Speaking in Brisbane on Monday night, Anthony Albanese will focus on wages and workplace laws.
Federal Labor’s industrial relations reforms have paved the way for labour hire workers to receive the same pay as regular employees across a variety of sectors including aviation, meat processing and mining.
Mr Albanese will spruik the upcoming wage increases in an address at the Mining and Energy Union’s national convention.
About 4000 labour hire workers across NSW and Queensland will receive $120 million in pay rises after the union stood up for Labor’s proposed reforms by highlighting how loopholes allowed companies to use labour hire to undercut enterprise agreements.

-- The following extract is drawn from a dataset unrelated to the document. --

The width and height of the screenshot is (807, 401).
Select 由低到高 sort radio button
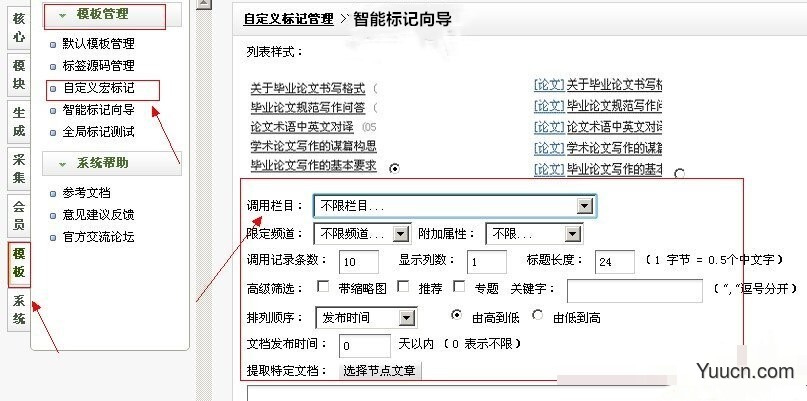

“The Liberals said it was a made up issue, then they said it would wreck the economy,” Mr Albanese will say.
“Australians were not fooled.
“Only the labour movement could have championed this change.”
Resources sector employers have urged businesses to campaign to pressure a future coalition government to deliver a radical industrial relations overhaul, including the abolition of awards.
Mr Albanese says the pay increases will have a significant impact on the economies of regional communities and show the government is both pro-business and pro-worker, while claiming the Liberal and National parties are the “biggest threat to fair pay and safe work”.
Wages have emerged as one of Labor’s biggest talking points and remain one of the party’s key answers to the ongoing cost-of-living crisis ahead of the federal election.
Mr Albanese is keen to return to this platform as Labor comes off a narrow loss at the Queensland election.
In what was predicted to be a landslide loss for Labor, the party’s state politicians managed to claw back votes with a campaign focused on cost-of-living relief such as free lunches for primary students and 50 cent public transport fares.
As a result, the party won a seat off the Greens, minimised losses, and held onto votes in the electorates around Cairns – where the marginal, federal seat of Leichhardt is located.
Speaking to reporters on Sunday, Mr Albanese said the outcome showed people who voted for the Greens wanted them to “play a progressive role, not a blocking role”.
Labor is eying regional Queensland seats alongside the Brisbane seat of Griffith, after Greens candidate Max Chandler-Mather won the electorate during the 2022 federal election.
Mining remains a significant driver of the Queensland economy, and though Mr Albanese’s speech acknowledges the need for a clean energy transition, he has insisted no one will be left behind.
“This is how you make change work for people … by taking on your responsibility to look after people and build better,” he said.
A federal election must be held by May 2025.